Konuşmalardan önce yapılan video sunumunda;
‘Mikro sigorta, mikro kredi üyelerinin emeklerini ve hayatlarını beklenmedik kazalara karşı koruma altına almak için Türkiye israfı Önleme Vakfı (TiSVA) Mütevelli Heyeti Başkanı Prof Dr. Aziz Akgül’ün girişimleri ile 2011 yılı Aralık ayında faaliyete geçirildi. Mikro sigorta kaza sonucu ölüm, sakatlık, deprem, terör gibi insan yaşamına son verebilecek her nedeni kapsayan aylık sadece 1 TL karşılığında, kişinin hayatını 10.000 TL teminat altına alan ferdi kaza sigortasıdır. Diyarbakır’da 10 bin, Türkiye genelinde ise 62 bin olan mikro kredi üyesi aynı zamanda mikro sigorta kapsamına alınmıştır.’bilgileri törene katılanlarla paylaşıldı.
Tanıtım sunumunun ardından TiSVA Mütevelli Heyeti Başkanı Prof Dr.
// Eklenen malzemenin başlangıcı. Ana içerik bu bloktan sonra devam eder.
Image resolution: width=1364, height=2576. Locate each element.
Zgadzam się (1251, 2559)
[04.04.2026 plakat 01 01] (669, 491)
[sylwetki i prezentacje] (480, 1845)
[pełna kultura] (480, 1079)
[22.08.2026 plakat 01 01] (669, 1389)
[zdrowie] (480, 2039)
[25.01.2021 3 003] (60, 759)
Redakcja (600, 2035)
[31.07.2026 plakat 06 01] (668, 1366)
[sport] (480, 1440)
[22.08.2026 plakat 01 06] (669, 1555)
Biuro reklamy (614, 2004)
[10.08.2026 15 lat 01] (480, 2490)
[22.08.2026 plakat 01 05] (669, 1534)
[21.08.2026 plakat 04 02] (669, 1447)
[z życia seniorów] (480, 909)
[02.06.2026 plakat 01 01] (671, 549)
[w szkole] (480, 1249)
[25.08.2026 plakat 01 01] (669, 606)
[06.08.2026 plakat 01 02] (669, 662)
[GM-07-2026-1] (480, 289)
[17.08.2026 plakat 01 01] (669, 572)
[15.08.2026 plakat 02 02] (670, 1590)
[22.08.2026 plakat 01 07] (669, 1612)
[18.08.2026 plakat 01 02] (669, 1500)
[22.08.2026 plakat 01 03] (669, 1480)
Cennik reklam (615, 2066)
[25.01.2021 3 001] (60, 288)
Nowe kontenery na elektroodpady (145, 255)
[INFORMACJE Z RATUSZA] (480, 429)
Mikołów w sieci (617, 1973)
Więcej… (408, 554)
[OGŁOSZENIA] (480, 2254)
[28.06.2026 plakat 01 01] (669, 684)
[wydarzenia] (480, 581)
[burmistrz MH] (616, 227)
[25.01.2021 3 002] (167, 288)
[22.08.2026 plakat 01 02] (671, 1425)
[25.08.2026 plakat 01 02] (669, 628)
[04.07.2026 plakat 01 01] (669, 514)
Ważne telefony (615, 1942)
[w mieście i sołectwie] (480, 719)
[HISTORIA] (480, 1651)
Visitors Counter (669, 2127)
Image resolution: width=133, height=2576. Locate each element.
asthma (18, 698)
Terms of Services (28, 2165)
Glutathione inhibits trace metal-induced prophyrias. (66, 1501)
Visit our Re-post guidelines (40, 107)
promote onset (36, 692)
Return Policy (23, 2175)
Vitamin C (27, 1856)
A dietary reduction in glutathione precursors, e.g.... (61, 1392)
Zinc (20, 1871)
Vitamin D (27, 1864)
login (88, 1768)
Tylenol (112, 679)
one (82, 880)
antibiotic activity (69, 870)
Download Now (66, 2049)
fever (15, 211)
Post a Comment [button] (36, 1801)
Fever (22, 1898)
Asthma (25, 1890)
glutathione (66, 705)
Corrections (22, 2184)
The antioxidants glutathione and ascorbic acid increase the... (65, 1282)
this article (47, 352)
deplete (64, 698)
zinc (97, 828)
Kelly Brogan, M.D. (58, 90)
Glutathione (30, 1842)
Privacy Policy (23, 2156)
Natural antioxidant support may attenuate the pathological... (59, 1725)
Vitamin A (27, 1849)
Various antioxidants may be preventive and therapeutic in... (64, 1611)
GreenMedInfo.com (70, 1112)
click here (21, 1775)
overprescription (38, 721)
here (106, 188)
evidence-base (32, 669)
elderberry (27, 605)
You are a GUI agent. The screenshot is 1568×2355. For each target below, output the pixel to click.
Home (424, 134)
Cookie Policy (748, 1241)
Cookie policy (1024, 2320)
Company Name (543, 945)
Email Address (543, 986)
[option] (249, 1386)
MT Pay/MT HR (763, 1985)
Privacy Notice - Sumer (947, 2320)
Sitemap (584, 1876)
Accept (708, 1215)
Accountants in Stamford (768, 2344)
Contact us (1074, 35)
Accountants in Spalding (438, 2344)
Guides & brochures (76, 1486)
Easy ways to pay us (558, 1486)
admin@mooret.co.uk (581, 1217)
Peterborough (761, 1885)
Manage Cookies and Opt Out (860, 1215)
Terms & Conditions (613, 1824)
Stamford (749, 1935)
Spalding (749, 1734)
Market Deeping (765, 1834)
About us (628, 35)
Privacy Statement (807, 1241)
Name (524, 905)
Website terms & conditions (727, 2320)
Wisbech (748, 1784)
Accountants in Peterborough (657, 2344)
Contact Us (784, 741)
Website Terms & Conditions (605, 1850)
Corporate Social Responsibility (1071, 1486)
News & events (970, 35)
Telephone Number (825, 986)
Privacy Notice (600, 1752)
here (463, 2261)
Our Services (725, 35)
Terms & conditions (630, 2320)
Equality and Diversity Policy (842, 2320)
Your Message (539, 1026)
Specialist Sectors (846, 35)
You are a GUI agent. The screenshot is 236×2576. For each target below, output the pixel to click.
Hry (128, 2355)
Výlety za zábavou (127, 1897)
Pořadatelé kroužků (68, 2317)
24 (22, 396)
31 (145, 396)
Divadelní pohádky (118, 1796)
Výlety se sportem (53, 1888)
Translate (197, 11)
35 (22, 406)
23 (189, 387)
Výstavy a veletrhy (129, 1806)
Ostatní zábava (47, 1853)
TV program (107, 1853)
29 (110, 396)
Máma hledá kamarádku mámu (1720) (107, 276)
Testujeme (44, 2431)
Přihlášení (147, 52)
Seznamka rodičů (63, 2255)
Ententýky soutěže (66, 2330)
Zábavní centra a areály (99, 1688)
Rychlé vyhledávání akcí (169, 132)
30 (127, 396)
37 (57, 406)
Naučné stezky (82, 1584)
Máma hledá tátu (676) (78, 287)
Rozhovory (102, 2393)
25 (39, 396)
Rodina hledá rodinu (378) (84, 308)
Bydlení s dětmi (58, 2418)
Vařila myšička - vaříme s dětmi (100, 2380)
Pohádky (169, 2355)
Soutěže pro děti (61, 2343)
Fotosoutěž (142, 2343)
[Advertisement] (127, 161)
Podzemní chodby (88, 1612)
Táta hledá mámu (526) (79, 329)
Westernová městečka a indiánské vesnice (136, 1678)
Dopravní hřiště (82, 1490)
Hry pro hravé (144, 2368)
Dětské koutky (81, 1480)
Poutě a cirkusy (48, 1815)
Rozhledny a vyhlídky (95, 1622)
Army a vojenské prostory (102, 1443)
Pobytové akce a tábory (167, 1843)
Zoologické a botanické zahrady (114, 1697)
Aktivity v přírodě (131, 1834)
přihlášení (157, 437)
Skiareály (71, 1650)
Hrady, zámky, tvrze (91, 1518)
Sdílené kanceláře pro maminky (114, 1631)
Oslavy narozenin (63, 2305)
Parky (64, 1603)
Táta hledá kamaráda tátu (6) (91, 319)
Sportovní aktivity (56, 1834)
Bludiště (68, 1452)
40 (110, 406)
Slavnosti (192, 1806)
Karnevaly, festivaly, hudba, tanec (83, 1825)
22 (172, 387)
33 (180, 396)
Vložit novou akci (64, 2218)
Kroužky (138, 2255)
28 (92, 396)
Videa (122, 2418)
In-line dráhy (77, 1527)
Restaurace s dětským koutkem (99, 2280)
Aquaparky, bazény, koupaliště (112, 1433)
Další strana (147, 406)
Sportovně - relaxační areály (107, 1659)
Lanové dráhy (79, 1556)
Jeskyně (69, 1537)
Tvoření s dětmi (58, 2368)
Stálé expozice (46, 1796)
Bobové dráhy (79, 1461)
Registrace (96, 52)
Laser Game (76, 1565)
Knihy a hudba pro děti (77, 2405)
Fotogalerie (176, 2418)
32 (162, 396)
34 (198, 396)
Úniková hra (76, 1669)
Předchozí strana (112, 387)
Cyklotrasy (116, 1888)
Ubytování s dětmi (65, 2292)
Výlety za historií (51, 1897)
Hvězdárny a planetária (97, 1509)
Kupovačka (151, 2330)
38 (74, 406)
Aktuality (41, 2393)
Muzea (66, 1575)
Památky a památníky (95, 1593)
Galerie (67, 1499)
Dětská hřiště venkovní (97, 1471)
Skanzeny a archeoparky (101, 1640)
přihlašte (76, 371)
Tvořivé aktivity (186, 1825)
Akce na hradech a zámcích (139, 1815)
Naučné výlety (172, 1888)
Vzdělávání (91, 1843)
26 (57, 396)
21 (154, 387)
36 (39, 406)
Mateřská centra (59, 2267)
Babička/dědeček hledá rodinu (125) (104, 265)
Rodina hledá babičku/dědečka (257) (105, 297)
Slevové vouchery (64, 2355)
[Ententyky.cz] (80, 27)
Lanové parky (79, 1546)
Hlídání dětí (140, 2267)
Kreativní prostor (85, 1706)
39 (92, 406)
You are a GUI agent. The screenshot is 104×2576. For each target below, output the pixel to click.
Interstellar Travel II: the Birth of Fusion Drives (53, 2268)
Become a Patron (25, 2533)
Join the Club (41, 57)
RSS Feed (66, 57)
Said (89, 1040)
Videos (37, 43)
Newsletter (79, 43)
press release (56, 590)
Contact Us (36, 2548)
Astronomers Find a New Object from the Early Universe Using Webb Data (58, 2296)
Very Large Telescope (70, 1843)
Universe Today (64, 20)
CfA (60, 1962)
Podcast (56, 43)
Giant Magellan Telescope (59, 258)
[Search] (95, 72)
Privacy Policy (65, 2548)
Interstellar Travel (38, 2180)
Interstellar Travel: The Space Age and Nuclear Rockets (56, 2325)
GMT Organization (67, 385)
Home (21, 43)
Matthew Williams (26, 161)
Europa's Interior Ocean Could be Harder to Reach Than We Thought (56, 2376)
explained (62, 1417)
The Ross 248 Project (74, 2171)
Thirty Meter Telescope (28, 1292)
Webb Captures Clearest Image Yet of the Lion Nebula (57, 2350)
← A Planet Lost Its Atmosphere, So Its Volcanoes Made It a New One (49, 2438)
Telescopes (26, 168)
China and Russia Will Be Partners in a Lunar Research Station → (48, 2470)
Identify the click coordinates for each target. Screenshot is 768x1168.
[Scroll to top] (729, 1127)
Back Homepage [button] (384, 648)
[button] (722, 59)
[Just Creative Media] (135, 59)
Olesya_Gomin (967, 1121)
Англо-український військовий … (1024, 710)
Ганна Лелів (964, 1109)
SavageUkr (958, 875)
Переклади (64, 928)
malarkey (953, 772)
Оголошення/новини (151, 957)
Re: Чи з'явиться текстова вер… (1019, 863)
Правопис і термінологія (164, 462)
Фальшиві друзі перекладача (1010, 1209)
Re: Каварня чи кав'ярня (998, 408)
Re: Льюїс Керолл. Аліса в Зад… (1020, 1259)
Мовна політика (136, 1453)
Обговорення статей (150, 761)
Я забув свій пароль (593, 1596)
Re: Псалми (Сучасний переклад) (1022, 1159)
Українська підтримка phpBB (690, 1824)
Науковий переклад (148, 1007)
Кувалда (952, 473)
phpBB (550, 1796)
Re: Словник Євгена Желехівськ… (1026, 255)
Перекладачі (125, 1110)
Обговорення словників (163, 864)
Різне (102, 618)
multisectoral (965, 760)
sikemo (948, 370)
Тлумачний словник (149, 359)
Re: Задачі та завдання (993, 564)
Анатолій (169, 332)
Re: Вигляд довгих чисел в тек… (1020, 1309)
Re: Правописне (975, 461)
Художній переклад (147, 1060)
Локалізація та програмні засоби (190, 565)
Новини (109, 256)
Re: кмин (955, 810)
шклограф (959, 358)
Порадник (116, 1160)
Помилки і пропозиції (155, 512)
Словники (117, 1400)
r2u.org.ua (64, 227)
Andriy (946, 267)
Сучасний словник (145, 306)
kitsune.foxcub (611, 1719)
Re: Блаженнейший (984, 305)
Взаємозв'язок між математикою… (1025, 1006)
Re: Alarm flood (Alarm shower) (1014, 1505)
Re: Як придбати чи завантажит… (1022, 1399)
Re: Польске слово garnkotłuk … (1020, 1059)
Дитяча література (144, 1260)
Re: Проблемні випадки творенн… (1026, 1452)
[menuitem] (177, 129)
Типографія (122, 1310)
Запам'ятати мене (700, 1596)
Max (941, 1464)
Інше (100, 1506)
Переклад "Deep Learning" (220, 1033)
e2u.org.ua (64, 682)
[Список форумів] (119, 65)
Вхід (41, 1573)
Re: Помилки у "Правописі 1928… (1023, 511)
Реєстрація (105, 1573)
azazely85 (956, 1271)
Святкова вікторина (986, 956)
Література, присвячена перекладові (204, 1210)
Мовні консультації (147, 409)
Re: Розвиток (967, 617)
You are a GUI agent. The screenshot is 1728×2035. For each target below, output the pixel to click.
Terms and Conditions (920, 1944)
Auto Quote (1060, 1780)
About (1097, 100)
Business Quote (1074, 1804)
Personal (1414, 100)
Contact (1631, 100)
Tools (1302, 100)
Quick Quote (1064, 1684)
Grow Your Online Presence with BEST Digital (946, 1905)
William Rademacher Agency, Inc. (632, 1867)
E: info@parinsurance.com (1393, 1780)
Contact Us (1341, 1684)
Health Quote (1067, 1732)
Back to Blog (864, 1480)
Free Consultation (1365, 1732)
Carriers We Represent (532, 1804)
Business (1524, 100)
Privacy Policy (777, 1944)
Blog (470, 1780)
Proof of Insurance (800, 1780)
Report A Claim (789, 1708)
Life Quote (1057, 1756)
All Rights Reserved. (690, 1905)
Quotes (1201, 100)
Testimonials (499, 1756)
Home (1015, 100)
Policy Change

Aziz Akgül yaptığı konuşmasında;
Kadınlarımız yeşil karta, Sosyal Yardımlaşma ve Dayanışma Vakfı’ndan destek almaya ihtiyaç duymayan; aksine kendi ayakları üzerinde durmayı başarabilmiş, kendi işini kurmuş ve vergisini ödeyen bireyler olmalıdır.
Bugün burada rahmetli Cemile Polat’ın hiç istemediğimiz bir sebepten hayata veda etmesinden dolayı ailesiyle, çocuklarıyla bir arada olup onlara destek olmak için bulunuyoruz. 2003 yılında Sayın Başbakanımız Recep Tayyip Erdoğan ve o dönem iç işleri Bakanlığı yapan Abdulkadir Aksu’nun verdiği destekler ile mikro kredi çalışmalarımızı; daha sonra ise Avrupa Birliği Bakan Yardımcısı Alaattin Büyükkaya’nın destekleriyle ve Çorum Valiliği görevini yürütürken de, Diyarbakır Valiliği’ne atandıktan sonra da bizlere desteklerini hiçbir zaman esirgemeyen Sayın Valimiz Mustafa Toprak’ın gayretleri ile siz değerli kadınlarımızı mikro sigorta güvencesi kapsamına almayı başardık.
Başta Erganili olmak üzere bütün Diyarbakır’lı kadınlarımızdan hem ailelerine, hem bu güzel ilçemize, hem de ülkemizin tamamına katkı sağlayacak mikro kredi ve mikro sigorta çalışmamızdan azami yararlanma yoluna gitmelerini istiyorum. Çünkü bizlerin amacı, siz değerli kadınlarımızın yeşil karta, Sosyal Yardımlaşma ve Dayanışma Vakfı’ndan destek almaya ihtiyaç duymayan; aksine kendi ayakları üzerinde durmayı başarabilmiş, kendi işini kurmuş ve vergisini ödeyen bireyler olmanızı sağlamaktır.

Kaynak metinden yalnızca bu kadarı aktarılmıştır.